Work to do: Rewrite only the lines of data from the line with "This screenshot has height=811, width=1512." to the line with "pos(208,698)", replacing "heading" with "title" and keeping everything else the same.

** START Extracted entries **

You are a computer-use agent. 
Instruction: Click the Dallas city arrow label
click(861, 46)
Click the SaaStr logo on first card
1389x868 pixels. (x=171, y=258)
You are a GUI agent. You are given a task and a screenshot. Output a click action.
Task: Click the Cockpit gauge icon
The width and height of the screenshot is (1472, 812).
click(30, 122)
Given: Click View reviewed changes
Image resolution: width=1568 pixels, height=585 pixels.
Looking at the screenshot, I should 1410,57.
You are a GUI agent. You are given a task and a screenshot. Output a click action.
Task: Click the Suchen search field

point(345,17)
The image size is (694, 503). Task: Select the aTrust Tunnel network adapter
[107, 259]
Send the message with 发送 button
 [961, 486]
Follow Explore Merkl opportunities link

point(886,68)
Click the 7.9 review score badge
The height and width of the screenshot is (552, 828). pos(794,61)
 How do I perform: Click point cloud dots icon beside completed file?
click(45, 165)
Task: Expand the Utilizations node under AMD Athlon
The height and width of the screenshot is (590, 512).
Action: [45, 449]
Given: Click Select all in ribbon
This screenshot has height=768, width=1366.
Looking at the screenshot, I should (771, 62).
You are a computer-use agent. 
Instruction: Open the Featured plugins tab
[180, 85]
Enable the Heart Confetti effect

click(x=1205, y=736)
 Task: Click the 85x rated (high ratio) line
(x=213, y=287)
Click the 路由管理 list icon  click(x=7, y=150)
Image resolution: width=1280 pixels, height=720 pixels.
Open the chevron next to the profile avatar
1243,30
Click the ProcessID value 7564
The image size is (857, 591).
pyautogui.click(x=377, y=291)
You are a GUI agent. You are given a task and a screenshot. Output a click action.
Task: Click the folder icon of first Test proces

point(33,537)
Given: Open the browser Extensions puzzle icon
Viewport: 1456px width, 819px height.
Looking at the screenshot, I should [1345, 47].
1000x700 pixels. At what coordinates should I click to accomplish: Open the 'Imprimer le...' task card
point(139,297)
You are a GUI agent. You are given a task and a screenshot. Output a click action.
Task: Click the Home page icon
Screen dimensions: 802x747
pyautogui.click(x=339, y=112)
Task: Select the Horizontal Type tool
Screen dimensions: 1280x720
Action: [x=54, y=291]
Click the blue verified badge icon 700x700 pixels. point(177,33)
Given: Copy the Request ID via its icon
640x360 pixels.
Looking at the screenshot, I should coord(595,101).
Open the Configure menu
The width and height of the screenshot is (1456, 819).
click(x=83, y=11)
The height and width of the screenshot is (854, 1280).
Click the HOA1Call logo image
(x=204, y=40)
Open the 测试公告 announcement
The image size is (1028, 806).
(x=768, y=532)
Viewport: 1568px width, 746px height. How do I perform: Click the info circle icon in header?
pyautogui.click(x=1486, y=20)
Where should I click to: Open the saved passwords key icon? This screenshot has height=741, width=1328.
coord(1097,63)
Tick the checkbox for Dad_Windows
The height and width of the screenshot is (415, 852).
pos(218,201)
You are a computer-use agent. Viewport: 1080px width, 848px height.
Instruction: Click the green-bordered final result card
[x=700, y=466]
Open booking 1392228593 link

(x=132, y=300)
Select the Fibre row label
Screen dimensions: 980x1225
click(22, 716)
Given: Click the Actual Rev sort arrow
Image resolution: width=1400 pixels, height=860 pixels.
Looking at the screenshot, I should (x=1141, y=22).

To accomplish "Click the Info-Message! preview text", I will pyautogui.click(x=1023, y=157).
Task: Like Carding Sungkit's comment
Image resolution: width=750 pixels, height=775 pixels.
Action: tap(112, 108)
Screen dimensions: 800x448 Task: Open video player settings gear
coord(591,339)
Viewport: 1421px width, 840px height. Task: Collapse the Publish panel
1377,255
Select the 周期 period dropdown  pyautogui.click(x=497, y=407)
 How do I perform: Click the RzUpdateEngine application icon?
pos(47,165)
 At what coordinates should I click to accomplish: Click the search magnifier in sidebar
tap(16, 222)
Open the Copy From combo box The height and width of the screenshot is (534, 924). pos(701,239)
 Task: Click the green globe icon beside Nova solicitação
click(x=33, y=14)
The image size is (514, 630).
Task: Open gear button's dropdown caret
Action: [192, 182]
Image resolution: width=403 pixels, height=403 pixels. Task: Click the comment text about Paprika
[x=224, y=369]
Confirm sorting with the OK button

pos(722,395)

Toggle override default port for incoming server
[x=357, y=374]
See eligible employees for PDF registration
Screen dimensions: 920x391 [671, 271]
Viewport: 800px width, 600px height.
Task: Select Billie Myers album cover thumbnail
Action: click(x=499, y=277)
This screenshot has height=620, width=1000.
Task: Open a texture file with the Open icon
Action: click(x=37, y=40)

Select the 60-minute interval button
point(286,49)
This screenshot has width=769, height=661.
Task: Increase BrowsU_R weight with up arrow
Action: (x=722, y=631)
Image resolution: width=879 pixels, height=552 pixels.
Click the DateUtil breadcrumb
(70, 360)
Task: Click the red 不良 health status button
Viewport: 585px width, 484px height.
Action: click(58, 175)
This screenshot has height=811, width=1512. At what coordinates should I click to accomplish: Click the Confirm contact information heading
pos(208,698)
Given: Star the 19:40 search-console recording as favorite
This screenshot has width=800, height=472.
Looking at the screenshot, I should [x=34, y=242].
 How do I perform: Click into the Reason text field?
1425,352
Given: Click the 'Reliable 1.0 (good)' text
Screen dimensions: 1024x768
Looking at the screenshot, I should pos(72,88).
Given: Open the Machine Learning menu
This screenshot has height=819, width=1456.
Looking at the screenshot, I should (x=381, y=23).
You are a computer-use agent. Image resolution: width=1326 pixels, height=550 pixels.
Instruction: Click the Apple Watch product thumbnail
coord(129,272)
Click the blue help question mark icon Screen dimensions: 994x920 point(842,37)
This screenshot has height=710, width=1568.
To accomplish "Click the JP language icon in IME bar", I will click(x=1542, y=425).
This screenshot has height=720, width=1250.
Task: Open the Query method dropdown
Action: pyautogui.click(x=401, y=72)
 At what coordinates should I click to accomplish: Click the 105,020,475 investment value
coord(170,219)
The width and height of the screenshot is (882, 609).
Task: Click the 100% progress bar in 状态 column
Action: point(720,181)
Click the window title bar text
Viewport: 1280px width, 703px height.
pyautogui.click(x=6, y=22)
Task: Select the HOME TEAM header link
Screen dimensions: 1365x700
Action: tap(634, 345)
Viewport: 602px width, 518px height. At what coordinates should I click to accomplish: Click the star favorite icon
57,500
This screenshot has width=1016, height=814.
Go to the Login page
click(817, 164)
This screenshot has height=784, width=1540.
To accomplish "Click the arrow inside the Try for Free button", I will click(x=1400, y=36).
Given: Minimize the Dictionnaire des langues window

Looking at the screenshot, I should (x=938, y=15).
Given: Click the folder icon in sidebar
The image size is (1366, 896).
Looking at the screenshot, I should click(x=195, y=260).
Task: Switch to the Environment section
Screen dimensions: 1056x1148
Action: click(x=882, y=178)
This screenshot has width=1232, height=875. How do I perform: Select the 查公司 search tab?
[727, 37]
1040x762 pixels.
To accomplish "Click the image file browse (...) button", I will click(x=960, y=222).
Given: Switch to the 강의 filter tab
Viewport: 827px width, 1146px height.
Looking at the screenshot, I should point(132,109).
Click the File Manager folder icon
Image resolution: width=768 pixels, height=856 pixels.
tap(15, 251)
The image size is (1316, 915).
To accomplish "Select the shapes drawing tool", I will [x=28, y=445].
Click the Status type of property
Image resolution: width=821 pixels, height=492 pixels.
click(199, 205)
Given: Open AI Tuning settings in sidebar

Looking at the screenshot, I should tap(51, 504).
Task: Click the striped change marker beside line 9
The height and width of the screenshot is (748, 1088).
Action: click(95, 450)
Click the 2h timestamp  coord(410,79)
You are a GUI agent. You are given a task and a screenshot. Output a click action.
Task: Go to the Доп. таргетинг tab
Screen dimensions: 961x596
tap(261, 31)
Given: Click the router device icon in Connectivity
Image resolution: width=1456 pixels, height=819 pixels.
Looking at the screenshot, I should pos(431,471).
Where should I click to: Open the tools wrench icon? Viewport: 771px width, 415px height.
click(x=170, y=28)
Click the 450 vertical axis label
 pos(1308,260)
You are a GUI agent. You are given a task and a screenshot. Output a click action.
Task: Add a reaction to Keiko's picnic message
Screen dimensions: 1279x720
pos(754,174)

** END Extracted entries **

Solution:
This screenshot has height=811, width=1512. At what coordinates should I click to accomplish: Click the Confirm contact information title
pos(208,698)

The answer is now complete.